Nelson Mandela dies

Former South Africa leader Nelson Mandela has died at the age of 95.

In a televised address, South Africa president Jacob Zuma said: "Our nation has lost its greatest son. Our people have lost a father.

"What made Nelson Mandela great was precisely what made him human. We saw in him what we seek in ourselves."

One of the world's most revered statesmen, Mandela led the struggle to end apartheid and establish a multi-racial democracy in South Africa, spending 27 years in jail before being released in 1990.

He won the Nobel Peace Prize in 1993 and was elected his country's first black president in 1994.

A year later he provided one of the defining sporting images of the 20th century at the 1995 Rugby World Cup - the first major sporting event to take place in South Africa following the end of apartheid.

The hosts beat New Zealand 15-12 in the final, but the result itself would become a footnote.

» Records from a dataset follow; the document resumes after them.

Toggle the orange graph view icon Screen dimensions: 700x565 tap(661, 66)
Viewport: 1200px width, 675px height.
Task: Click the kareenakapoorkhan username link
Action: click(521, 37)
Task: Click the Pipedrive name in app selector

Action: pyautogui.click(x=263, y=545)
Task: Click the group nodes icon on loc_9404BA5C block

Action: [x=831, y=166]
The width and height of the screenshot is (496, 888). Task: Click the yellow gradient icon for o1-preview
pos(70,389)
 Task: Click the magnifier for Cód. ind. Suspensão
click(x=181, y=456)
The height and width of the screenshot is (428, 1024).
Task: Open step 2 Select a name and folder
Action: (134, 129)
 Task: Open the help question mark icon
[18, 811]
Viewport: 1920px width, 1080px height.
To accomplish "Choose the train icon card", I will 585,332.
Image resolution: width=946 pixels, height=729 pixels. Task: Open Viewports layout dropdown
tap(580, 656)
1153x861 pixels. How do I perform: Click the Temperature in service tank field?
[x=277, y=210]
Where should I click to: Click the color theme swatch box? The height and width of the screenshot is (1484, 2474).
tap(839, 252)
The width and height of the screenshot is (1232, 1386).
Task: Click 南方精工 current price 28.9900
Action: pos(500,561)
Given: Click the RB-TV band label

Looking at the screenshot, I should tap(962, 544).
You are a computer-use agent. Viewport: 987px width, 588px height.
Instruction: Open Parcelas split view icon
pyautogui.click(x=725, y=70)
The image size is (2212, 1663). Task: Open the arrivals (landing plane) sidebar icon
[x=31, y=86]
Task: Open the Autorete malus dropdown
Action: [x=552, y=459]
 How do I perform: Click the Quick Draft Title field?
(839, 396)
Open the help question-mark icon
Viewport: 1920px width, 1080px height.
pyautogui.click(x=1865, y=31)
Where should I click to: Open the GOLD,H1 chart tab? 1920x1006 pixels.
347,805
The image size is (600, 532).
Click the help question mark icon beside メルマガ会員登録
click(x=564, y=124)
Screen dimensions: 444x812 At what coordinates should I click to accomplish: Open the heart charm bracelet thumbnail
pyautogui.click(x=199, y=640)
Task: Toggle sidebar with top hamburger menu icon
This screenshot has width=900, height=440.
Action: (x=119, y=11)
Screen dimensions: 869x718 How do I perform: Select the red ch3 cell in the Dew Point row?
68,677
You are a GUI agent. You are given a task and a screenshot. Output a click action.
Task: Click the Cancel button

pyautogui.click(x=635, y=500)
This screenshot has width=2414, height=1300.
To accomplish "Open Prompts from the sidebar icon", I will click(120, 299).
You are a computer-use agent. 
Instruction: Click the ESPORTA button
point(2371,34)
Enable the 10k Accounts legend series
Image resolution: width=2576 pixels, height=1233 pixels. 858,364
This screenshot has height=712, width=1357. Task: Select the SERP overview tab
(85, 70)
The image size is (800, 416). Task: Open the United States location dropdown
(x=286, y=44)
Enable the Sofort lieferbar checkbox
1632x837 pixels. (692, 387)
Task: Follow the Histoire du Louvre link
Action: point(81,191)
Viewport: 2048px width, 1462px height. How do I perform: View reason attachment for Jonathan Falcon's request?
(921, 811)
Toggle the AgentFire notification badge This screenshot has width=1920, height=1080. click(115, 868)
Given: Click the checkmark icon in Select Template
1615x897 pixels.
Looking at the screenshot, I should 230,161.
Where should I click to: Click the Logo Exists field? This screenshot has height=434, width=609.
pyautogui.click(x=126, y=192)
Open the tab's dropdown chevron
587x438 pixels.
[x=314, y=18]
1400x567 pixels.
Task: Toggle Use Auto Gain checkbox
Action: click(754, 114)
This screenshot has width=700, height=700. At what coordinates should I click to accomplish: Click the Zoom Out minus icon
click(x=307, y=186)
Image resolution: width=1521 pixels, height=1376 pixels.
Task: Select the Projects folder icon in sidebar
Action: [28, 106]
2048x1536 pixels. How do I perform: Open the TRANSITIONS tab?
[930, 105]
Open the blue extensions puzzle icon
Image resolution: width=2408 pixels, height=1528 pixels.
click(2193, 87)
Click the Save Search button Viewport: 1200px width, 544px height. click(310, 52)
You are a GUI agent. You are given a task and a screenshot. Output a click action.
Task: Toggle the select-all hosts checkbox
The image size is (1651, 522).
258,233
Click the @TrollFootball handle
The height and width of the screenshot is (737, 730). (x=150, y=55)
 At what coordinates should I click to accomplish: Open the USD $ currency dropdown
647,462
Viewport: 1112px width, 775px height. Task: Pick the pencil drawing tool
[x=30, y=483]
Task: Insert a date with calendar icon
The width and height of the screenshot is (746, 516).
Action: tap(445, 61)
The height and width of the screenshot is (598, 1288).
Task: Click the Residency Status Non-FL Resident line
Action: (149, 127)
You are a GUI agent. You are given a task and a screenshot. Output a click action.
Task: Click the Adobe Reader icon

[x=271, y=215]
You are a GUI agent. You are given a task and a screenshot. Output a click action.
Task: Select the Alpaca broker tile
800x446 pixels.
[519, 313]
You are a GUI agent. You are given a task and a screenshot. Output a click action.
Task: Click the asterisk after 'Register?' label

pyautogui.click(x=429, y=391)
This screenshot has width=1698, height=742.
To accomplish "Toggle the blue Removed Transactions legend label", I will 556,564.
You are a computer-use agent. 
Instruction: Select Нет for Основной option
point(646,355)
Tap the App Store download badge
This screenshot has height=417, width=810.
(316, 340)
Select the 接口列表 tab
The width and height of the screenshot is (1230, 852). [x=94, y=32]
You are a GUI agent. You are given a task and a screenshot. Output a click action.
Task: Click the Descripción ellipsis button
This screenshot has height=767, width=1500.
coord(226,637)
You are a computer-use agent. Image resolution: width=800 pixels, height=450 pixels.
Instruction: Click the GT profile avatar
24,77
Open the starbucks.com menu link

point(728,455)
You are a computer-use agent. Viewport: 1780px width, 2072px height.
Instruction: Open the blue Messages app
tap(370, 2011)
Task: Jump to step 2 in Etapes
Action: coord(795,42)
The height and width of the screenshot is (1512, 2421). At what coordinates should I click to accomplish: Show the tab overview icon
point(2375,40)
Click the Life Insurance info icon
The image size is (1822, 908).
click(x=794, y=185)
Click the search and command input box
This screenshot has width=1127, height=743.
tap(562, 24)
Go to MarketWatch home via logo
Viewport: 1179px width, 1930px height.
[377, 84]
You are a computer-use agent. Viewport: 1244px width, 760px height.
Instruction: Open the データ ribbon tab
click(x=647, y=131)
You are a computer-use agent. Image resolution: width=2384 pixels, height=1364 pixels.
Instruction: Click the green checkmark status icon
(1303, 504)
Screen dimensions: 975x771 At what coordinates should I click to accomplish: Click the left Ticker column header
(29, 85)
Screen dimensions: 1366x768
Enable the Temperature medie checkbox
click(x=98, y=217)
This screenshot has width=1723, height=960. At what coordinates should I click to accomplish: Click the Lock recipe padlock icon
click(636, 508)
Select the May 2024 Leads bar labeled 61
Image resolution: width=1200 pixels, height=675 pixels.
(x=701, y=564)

Before the match, Mandela urged black South Africans to get behind the team and stunned the crowd and television audience by walking onto the field in a Springbok jersey - the old symbol of oppression - inspiring chants of 'Nelson! Nelson!' around the stadium.

He was on the field again after the game, presenting the William Webb Ellis trophy to South Africa skipper Francois Pienaar in a symbolic moment of racial unity that had been unthinkable just a few weeks before.

Mandela, who repeatedly said sport had the power "to change the world ... to inspire ... to unite people", had ensured just that.

He didn't stop there; Mandela was personally involved in the campaign to bring the 2010 World Cup to South Africa.

The tragic death in a car crash of his 13-year-old great-granddaughter, Zenani, prevented him from being present at the opening ceremony in 2010, but the tournament was a huge success, with large crowds and none of the predicted organisational problems.

By now Mandela's health was deteriorating, but he was at the closing ceremony to wave to the crowd and celebrate the biggest sporting event Africa had ever seen.

He was treated in hospital several times in his last three years, having had long-standing respiratory infections after contracting tuberculosis while in jail on Robben Island in the 1980's.